I have been bothered, during the recent cycle
of political debate, say, since 1989, by the use of key words, for instance,
justice, by people who seem confident that they know what they mean, but
don't say what they mean, and don't seem to be aware of the difficulties
implicit in what they are saying. Therefore, I have begun to pin down
some definitions, in hopes that our discussions may become more truly
productive than otherwise.

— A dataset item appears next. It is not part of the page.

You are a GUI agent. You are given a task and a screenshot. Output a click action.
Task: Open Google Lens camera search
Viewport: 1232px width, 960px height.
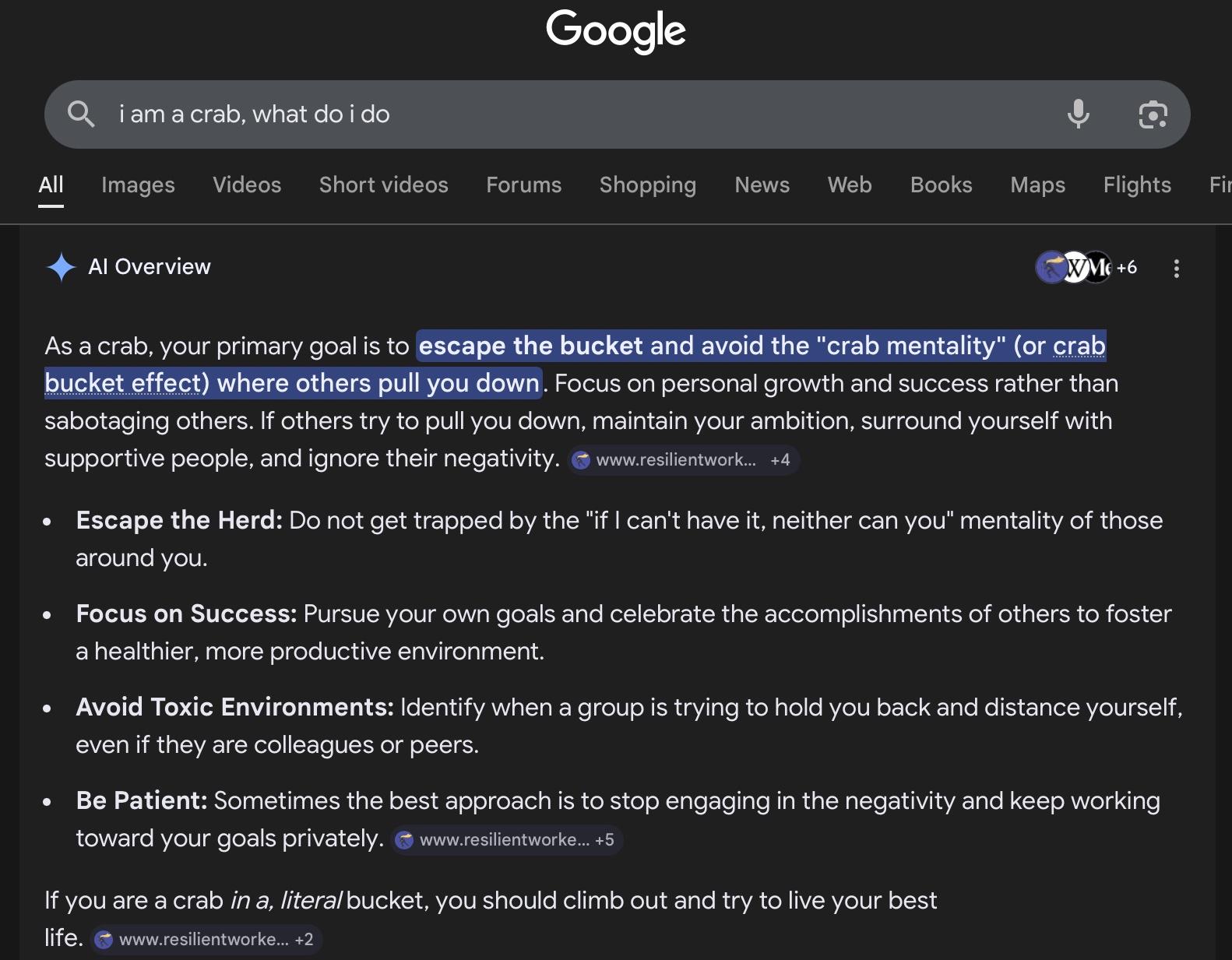pos(1153,114)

For starters, using language from an on-line
abstract of Plato's Republic, by D. R. Bhandari:
WHAT IS JUSTICE?
According to Thrasymachus
in Plato's
Republic:
- Justice is the advantage of the stronger.
- Justice is obedience to the laws.
- Justice is the advantage of another.
According to Plato:
- Justice is a human virtue that makes a person self-consistent and
good.
- Justice is a social consciousness that makes a society internally
harmonious and good.
- Justice to the soul is as health is to the body--not mere strength,
but harmonious strength.
- Justice is not the right of the stronger, but the effective harmony
of the whole.
WHAT IS DEMOCRACY?
Starting with some language from the "wikipedia,"
on-line:
- Democracy is government in which all citizens can directly participate
in the decision-making process--usually only in the legislative
decision-making.
- It might include binding referenda, effectively scrapping a law;
and/or the right of recall of elected officials; and/or citizen-sponsored
ballot-initiative.
- Direct democracies have included New England town meetings (women
and children couldn't vote, though); ancient Hellenic city-states
(slaves, women, and children couldn't vote, though; and the Venetian
oligarchy (that is, a "democracy" of the ruling group).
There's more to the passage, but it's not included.